- **What needs to be done**
Work through the material beneath and count the lines that include "computer"; the answer is that number alone.

- **Material for the task**
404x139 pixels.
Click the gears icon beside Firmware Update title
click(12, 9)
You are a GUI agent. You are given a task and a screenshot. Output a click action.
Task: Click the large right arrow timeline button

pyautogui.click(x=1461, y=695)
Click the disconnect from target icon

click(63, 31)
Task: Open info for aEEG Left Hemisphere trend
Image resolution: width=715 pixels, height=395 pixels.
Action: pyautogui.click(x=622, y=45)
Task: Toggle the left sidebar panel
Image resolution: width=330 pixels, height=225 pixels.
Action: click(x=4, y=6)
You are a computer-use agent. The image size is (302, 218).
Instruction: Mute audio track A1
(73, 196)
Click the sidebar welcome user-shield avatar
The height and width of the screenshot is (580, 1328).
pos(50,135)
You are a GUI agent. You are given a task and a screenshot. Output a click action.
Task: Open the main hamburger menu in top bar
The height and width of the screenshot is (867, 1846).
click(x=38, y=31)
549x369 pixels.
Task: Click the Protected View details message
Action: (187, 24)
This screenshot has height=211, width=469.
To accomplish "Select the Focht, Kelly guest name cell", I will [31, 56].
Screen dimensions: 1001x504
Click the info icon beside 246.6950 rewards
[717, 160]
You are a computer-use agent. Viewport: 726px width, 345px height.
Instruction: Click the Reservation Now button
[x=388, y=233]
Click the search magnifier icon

- **Solution**
2